WHAT IS EXPECTED — Take the data below and extract the lines from the one with "Click the toolbar orientation toggle icon" to the one with "Click the activeElement", inclusive, exactly as written.

TASK DATA —
----

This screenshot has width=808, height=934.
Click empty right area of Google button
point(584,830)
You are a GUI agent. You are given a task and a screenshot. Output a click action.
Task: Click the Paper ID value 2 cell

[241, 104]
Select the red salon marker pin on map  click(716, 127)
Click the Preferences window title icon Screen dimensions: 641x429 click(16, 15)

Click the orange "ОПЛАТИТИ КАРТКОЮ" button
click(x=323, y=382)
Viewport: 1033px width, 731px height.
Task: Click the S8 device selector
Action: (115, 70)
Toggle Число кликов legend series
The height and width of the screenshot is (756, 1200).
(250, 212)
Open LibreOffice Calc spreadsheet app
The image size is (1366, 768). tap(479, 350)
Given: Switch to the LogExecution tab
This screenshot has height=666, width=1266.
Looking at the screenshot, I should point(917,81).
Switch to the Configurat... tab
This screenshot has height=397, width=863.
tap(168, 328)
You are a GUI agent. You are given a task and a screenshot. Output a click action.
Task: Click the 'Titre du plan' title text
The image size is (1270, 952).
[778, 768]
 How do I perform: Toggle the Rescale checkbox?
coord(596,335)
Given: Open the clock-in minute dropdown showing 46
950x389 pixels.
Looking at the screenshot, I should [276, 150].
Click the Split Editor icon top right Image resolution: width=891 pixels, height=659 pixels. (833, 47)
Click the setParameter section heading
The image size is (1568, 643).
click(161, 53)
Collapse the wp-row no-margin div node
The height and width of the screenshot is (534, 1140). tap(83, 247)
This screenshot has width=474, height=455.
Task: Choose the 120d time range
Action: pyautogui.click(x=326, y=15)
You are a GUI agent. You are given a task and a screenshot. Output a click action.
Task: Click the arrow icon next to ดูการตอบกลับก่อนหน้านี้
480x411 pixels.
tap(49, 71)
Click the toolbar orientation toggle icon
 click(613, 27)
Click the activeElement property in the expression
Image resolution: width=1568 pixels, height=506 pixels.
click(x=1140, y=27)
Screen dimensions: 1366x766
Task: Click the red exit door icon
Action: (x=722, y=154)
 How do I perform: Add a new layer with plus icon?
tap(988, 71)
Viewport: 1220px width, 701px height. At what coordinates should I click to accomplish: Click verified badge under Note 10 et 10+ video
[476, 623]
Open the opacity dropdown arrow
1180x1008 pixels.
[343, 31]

----

ANSWER TO THE PROBLEM —
Click the toolbar orientation toggle icon
 click(613, 27)
Click the activeElement property in the expression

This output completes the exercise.